◆ **INPUT MATERIAL**
.....

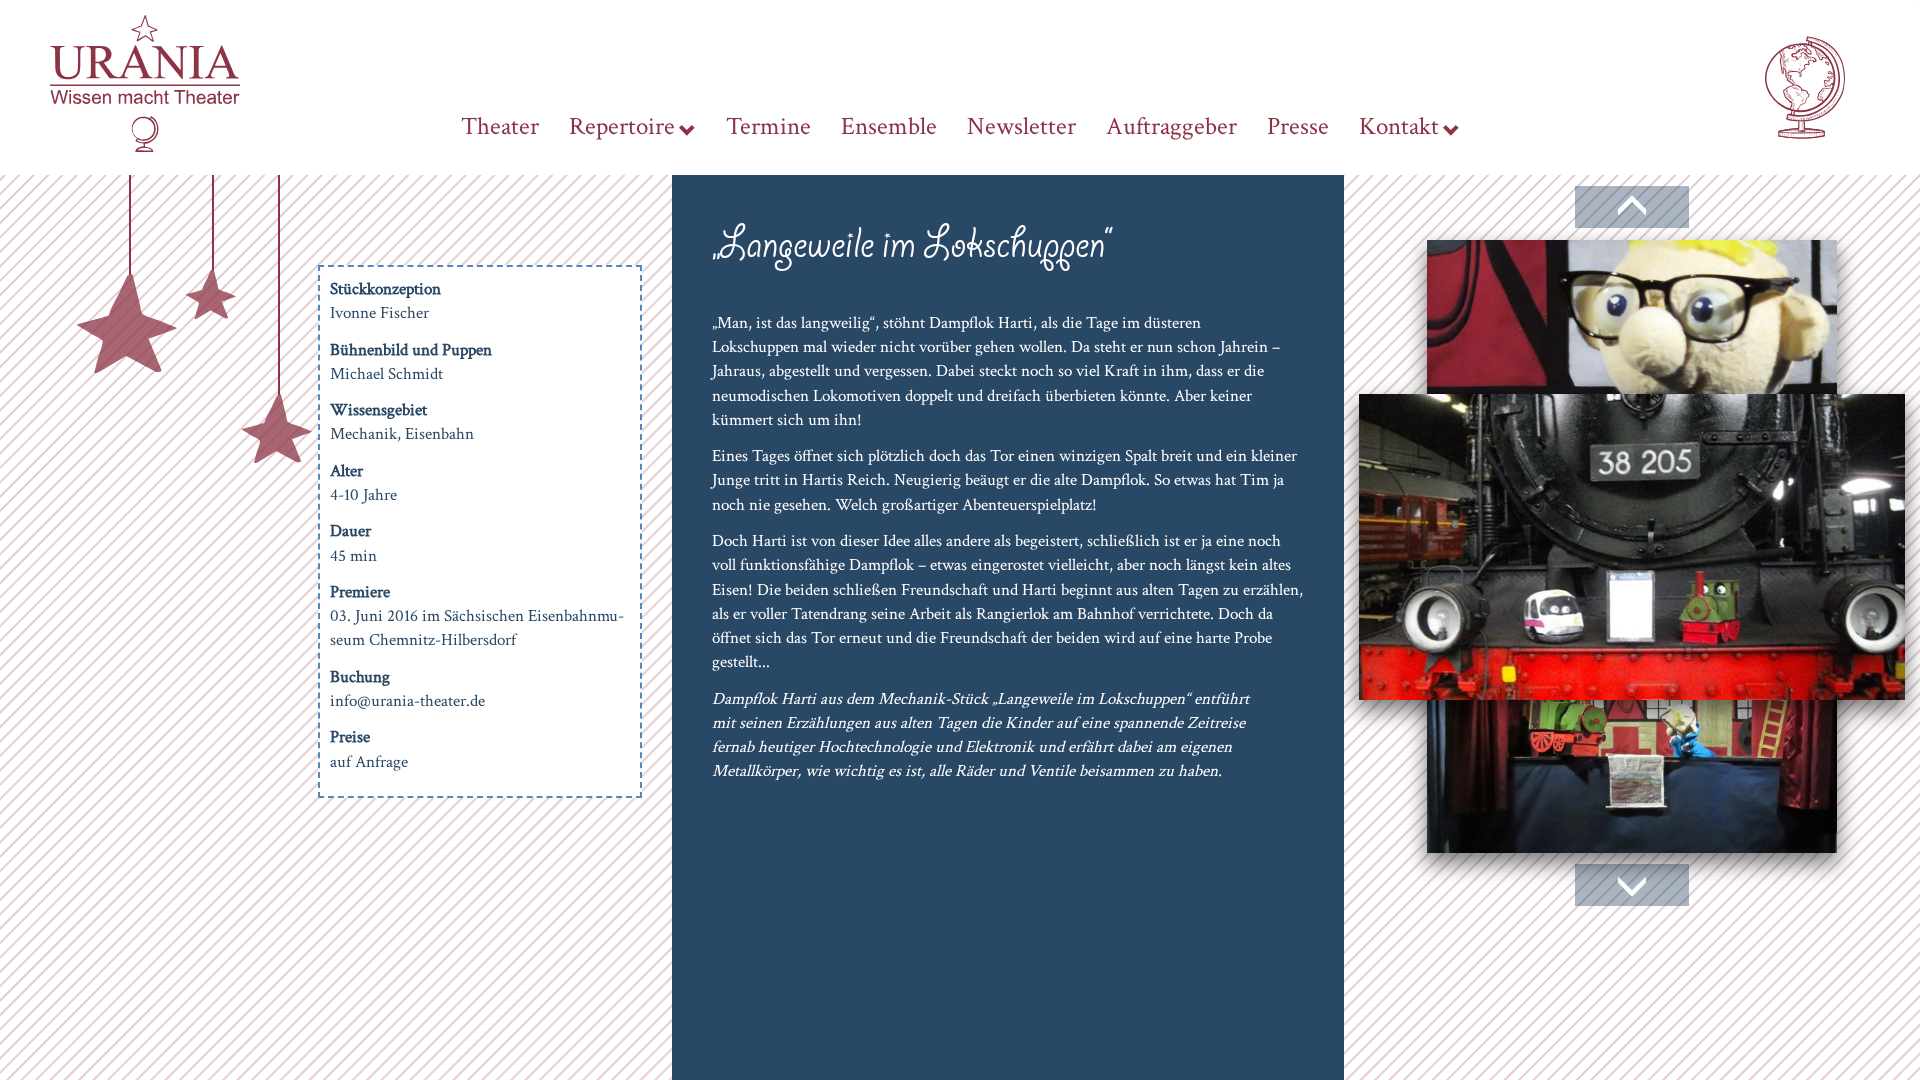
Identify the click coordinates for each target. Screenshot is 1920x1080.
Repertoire (622, 127)
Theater (500, 127)
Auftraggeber (1171, 127)
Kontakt (1399, 127)
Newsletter (1021, 127)
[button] (1632, 218)
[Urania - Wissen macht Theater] (145, 82)
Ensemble (889, 127)
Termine (768, 127)
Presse (1298, 127)
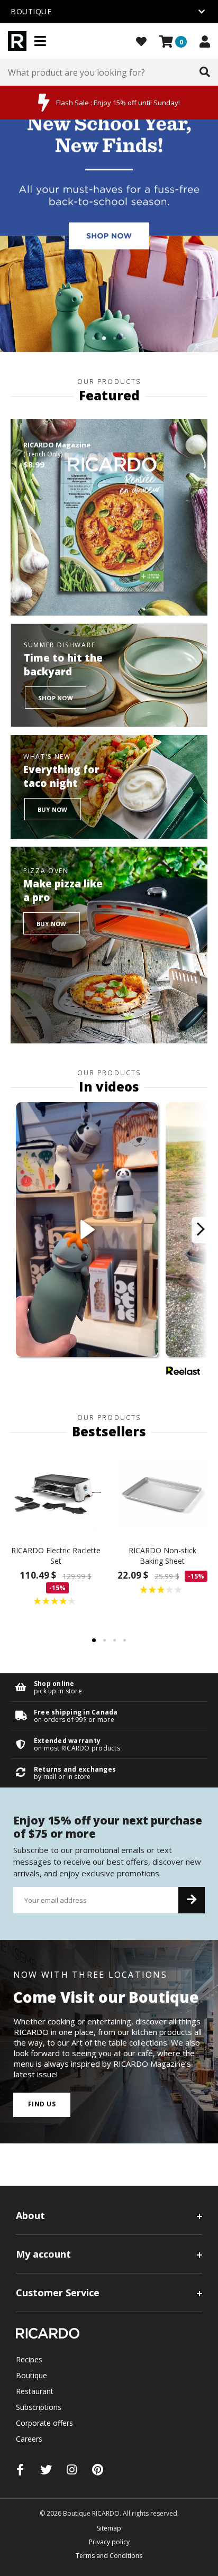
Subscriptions (38, 2407)
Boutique (31, 2375)
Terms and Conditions (109, 2555)
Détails (109, 1687)
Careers (29, 2439)
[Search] (205, 72)
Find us (42, 2104)
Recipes (29, 2359)
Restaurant (34, 2391)
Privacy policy (109, 2541)
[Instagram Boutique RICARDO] (72, 2469)
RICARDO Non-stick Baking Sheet (162, 1555)
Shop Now (55, 698)
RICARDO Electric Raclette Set (56, 1555)
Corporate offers (44, 2423)
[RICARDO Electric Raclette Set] (56, 1492)
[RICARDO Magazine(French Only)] (109, 517)
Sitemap (109, 2528)
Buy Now (53, 809)
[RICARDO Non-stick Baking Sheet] (162, 1492)
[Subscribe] (191, 1900)
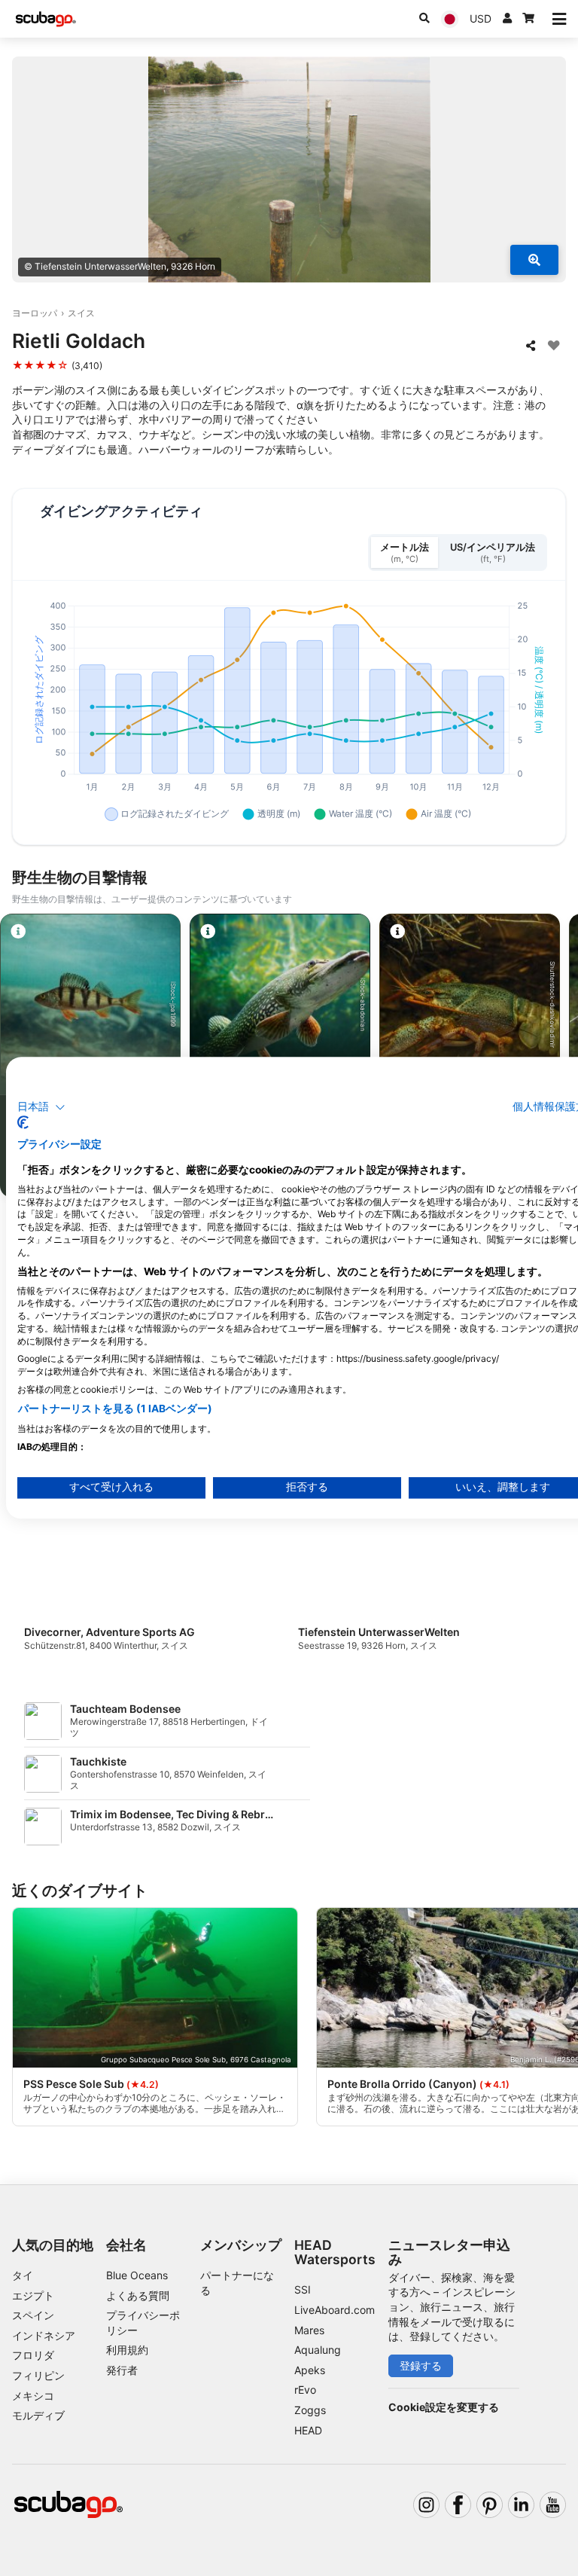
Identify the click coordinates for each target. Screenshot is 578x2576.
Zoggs (310, 2410)
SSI (302, 2289)
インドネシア (43, 2335)
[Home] (46, 19)
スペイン (33, 2315)
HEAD (308, 2430)
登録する (421, 2365)
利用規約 (127, 2349)
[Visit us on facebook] (458, 2505)
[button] (41, 1107)
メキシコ (33, 2395)
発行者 (122, 2370)
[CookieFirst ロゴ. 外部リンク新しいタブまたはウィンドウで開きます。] (23, 1123)
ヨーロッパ (34, 313)
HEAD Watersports (335, 2252)
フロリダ (33, 2355)
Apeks (309, 2370)
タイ (22, 2275)
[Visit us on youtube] (553, 2505)
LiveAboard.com (334, 2309)
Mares (309, 2330)
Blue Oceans (137, 2275)
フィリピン (38, 2375)
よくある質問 (137, 2295)
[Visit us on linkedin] (521, 2505)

.....

◆ **WHAT TO PRODUCE**
Wherever the string "Identify" shows up in the material, copy the line that holds it.

◆ **SOLUTION TO THE EXERCISE**
Identify the click coordinates for each target. Screenshot is 1920x1080.
Identify the click coordinates for each target. Screenshot is 578x2576.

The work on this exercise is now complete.